▶ _EXERCISE AIM_:
Where the records contain images, omit them, and repeat everything else word for word.

▶ _RECORDS FOR THE EXERCISE_:
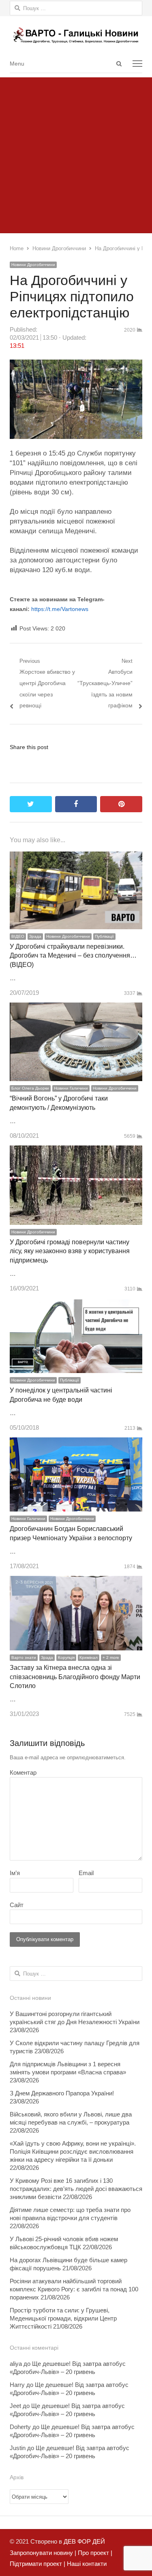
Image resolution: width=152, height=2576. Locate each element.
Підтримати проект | (37, 2563)
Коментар (23, 1772)
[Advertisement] (76, 153)
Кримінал (88, 1657)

▶ _YOUR RESPONSE_:
Image resolution: width=152, height=2576. Locate each element.
Підтримати проект | (37, 2563)
Коментар (23, 1772)
[Advertisement] (76, 153)
Кримінал (88, 1657)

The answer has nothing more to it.